──────── RECORDED DATA
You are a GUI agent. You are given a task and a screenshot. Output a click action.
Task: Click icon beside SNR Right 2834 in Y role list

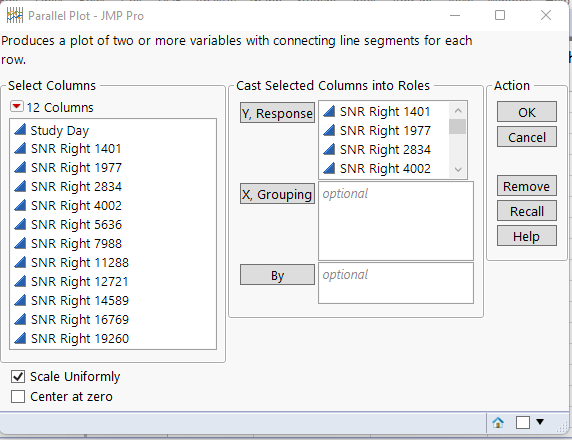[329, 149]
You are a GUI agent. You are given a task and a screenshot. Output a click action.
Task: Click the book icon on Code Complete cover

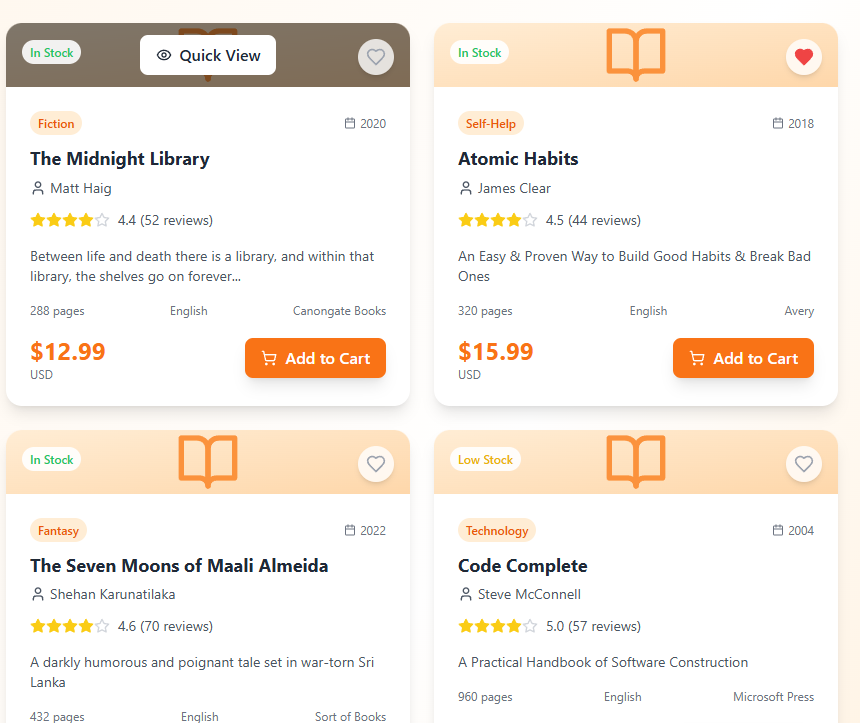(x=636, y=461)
────────────────
**GOAL OF THE EXERCISE**
Convert the material above into a two-column CSV with the headers request and coordinates. Give one row for each request, put its text and its answer each in a single quoted field, replace line breaks with spaces, and leave out the pictures.

**EXERCISE RESULT**
request,coordinates
"You are a GUI agent. You are given a task and a screenshot. Output a click action. Task: Click icon beside SNR Right 2834 in Y role list","[329, 149]"
"You are a GUI agent. You are given a task and a screenshot. Output a click action. Task: Click the book icon on Code Complete cover","(x=636, y=461)"